The risk is especially high in the presence of other risk factors like NSAIDs anti-platelet drugs, ulcers, erosions[8–10,12,13] or old age. The association with NSAIDs has been shown to be more than additive. The mechanisms by which NSAIDs and SSRIs are associated with GI bleeding are different. NSAIDs directly damage the gastrointestinal mucosa, while SSRIs reduce the effectiveness of the normal clotting mechanism. Aspirin does both. The absolute additional risk of an upper GI bleed (requiring admission to hospital) with an SSRI prescribed alone is about one in 300 patient years, but co-prescription of SSRIs with aspirin increases the risk to one in 200 and with NSAIDs to one in 80. The risk with a non-steroidal drug alone is one in 200.

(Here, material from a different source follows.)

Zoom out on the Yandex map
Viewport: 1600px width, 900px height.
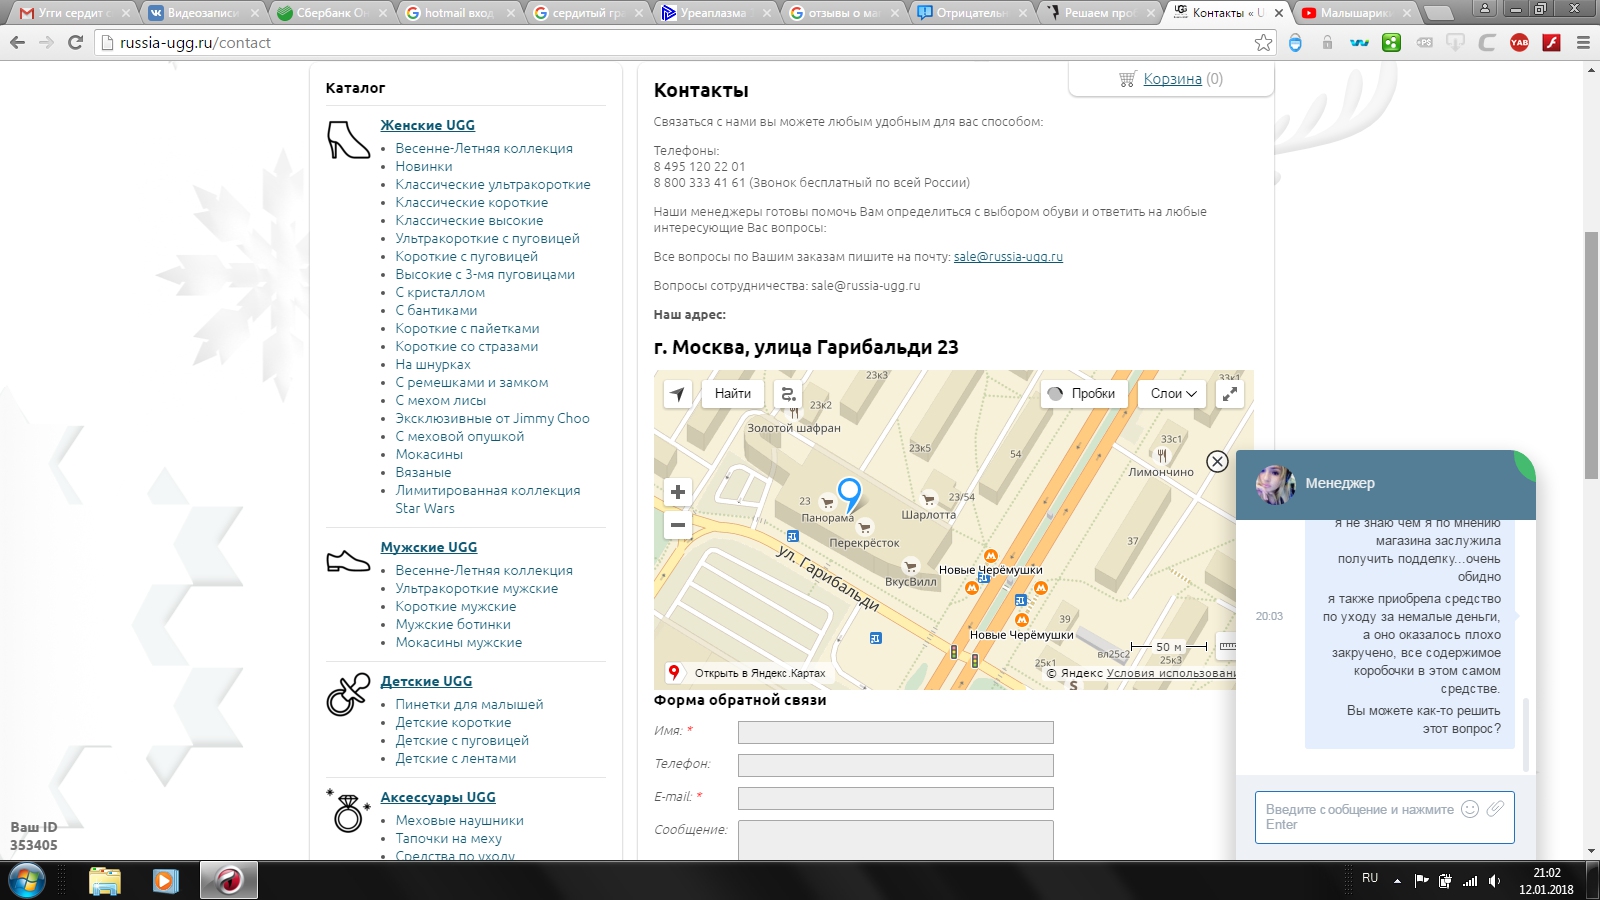[x=678, y=525]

In the index case, although no other clear cut risk factor could be detected, the temporal relationship between the onset of SSRI therapy and bleeding, more than once, is impressive. Equally impressive is the prompt resolution of the problem with discontinuation of the therapy and hence the association between SSRI therapy and upper GI bleed seems to be quite high. The authors however acknowledge the limitations in establishing the causality. Also, literature mentions hematological side effects with other antidepressants (including TCA's and venlafaxine).[15,16]
The relationship between SSRIs and the above-mentioned risk factors has been studied, but whether the presence of thalassemia trait in the index case was also contributory to the bleeding (especially with SSRI therapy) is an unanswered question. Further studies are needed to investigate whether caution should also be exercised in prescribing SSRIs to patients of thalassemia or those in which other risk factors for bleeding like hypertension are present. Also, as no other clear-cut risk factor could be identified in the index case, the authors wonder whether any genetic predisposition might be present as well, in certain patients. Further studies should seek to inquire this aspect as well.

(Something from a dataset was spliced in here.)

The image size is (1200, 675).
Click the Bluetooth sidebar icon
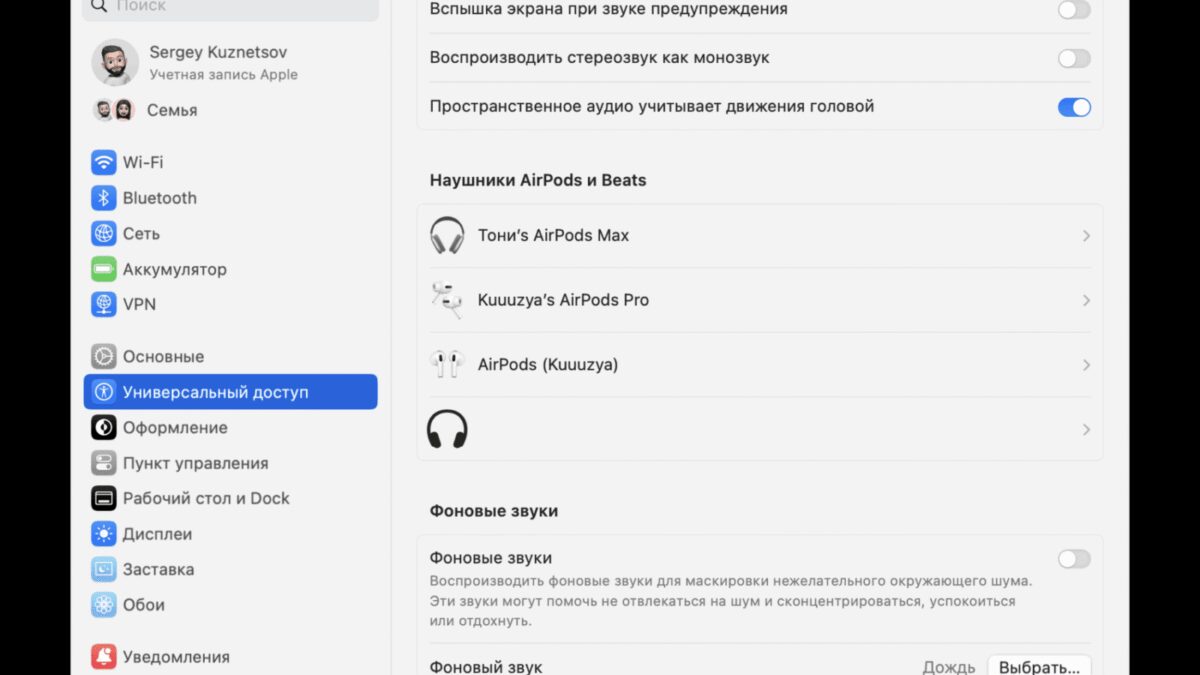(104, 198)
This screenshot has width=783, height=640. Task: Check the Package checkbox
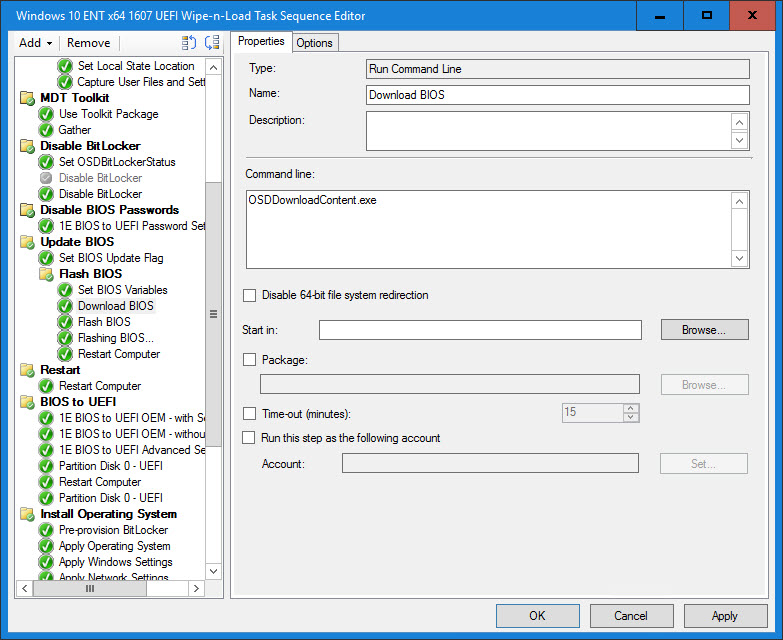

In view of these findings it is suggested that physicians be cautious in prescribing SSRIs and should seek to find out additional risk factors of GI bleed or past history suggestive of the same in patients who are to be prescribed SSRIs, Gastro protection (in the form of proton pump inhibitors or H2 receptor antagonists) is advised, especially when concomitantly using NSAIDS. In fact, such issues are being raised in recent years. The effects of SSRIs on bleeding are not predicted by standard blood tests but are revealed by platelet-aggregation tests. As these tests are not likely to be readily available in the developing countries, the physicians in these countries should exercise even more caution in finding out other risk factors for GI bleed before prescribing SSRIs.
The authors have no conflict of interest with any commercial or other associations in connection with the submitted article.